Just as with humans, animal relationships are the same. It's all a philosophy of looking at souls. It's
not about black skin or white skin, it's not about a dog or a giraffe. Building a relationship to a point of loyalty and trust takes a long time, it takes a lot of deposits into a trust account. Only once you have that history can your relationship handle withdrawals and a few dips in the market. Anything, over time, can fade away, and sometimes it will break without a warning. At least not a warning that is immediately identifiable, but there is no reaction without an action.
Whether you are training an animal to allow you to stick a needle in them, or you are creating a foundation of trust and love with a close friend, if you don't allow them choice and control, or options to participate willingly, there is an inevitable end where the behavior or the relationship will break. With time you can bring it back, until you can't anymore. You never know when that point is until you've reached it, but hopefully with an enlightened point of view, and a willingness to admit fault and grow, with conscious effort to be better, the chances of that are dramatically decreased. Pez-feeding a relationship with cupcakes, crackers, words, or gestures can only sustain it for so long. Allow them the option to choose to be with you; help them fall in "love" and genuinely enjoy your company, so that when the inevitable down slopes of life occur, they know that spending that time with you will make it better.
It's natural to crave a level of intimacy in our relationships that fills our desire to be needed and wanted. Whether we are moving onto a new career, or starting a life with a new family, or even just starting a new relationship with a new soul, we all want to feel "helpful". Sometimes that helpful is to bring an animal comfort and joy when they are around us or see us. Sometimes it's to help a close friend through a tough time, or even an easy time, but simply being there to curse, or listen, or have a tissue or a beer fulfills our sense of duty and obligation. When someone leaves you unexpectedly, it makes you want to crawl into the hole they left behind and stop trying.
But you can't. Well, you can, and your soul simply won't grow, and for some people that's ok. After enough cycles, we build resilience and a little voice inside drives us to keep going, it feeds us keep going signals even when we have no faith in hope, because we know, that it's ok. We know that it's for a reason and on levels we don't even consciously recognize, there is a comfort in that. It isn't hope that drives us at that point, it's a resilience built from lifetimes of fighting and pushing and growing to where we are now. And for those around us 'old souls' that struggle and fall down and need a hand, we feel obligated to be there for them, sometimes even when all we want is to leave the world behind, because it's the right thing to do.

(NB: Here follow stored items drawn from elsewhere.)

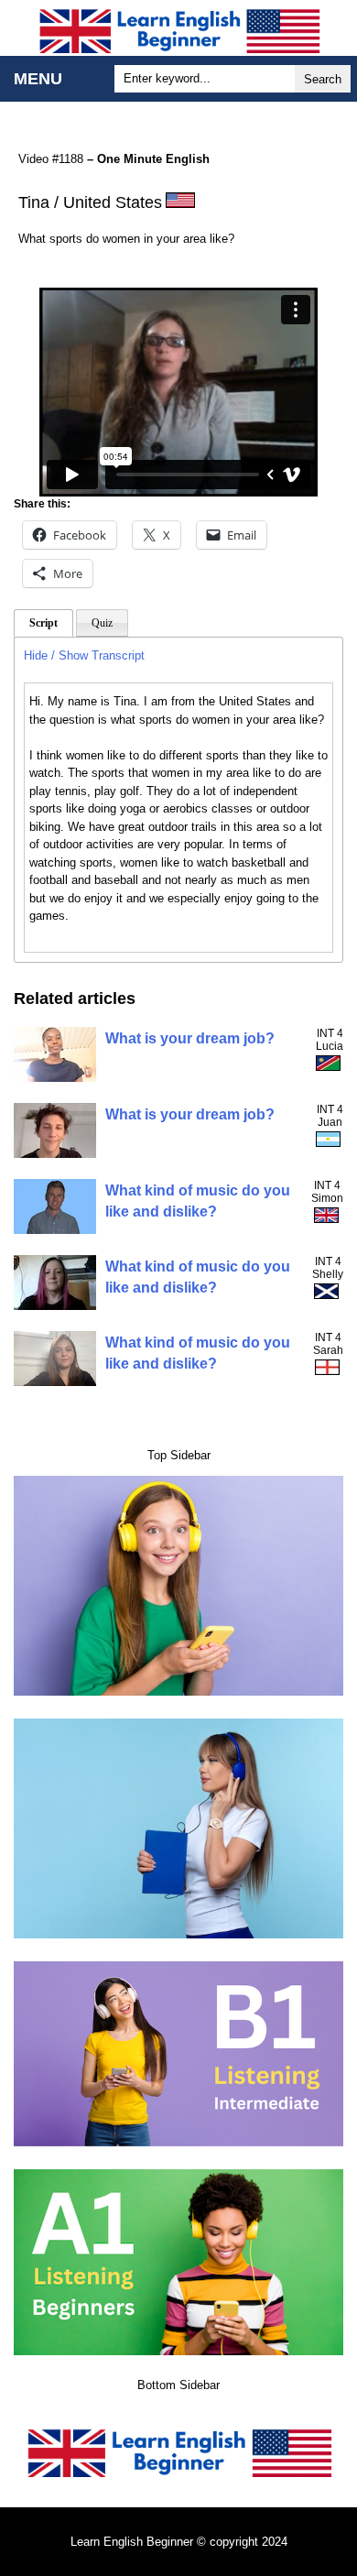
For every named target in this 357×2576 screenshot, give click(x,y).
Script (43, 623)
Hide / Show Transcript (84, 655)
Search (322, 79)
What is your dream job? (190, 1038)
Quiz (102, 623)
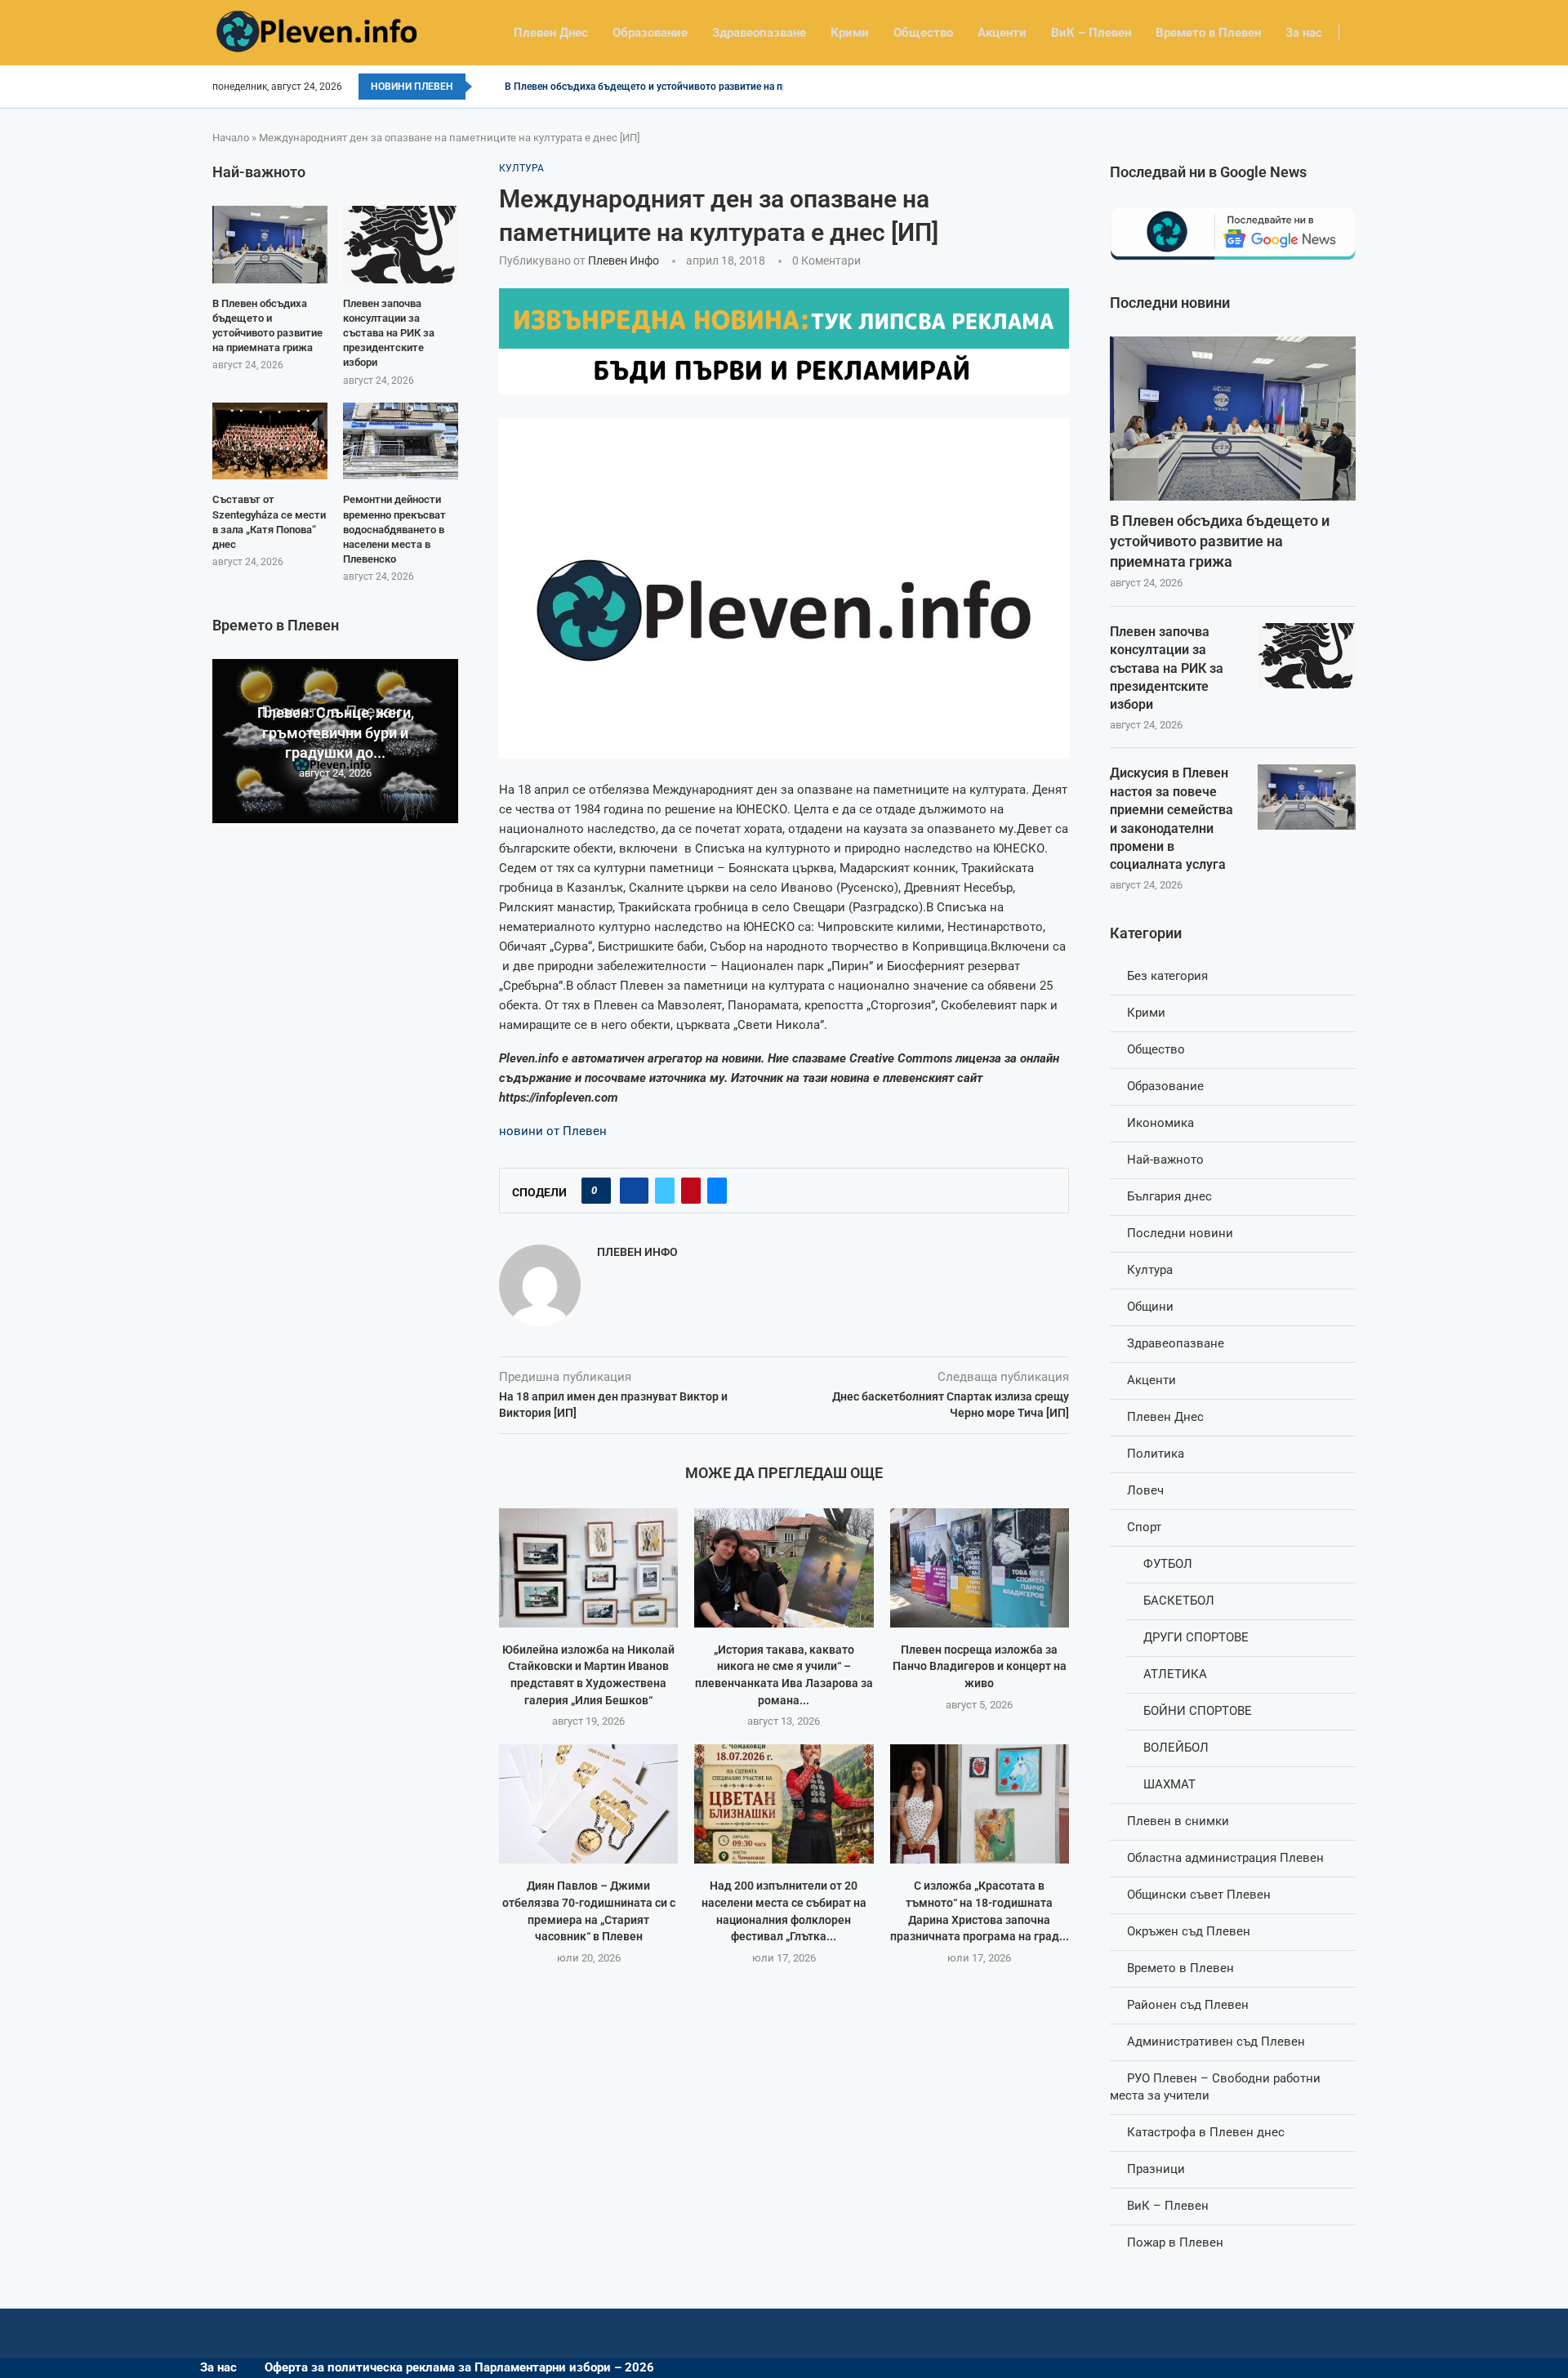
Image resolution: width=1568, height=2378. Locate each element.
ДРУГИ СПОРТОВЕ (1196, 1637)
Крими (850, 32)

It may not be the end of the world, but pain is perceived differently by everyone. Who knows why one cryptorchid moose will allow a hand in places that cause grown men to blush, but another won't approach a human they've known for years? One heartbreak might bring a grown man to his knees, whereas a thousand broken hearts leaves a woman standing stronger and unflinching. Until the soul she never thought she'd lose, the one she felt more akin with than her own even, becomes like a will-o-wisp and leaves a tangibly empty hole that brings a pain into her life that infiltrates everything. No matter the pain or anger caused by other fairly substantial events, the repeated phrase is "I think you're more upset about 'her'. Someone who has nothing to do with this event directly." And each time, there is zero denial and 100% acceptance of this statement.
Ultimately we are all stronger than we think. It takes a strong crash to awaken us to it sometimes, or a needle poke to realize where our loyalty is. Is it with the supplier of the cupcake, or have we been cross eyed this entire time? Where do we stand now?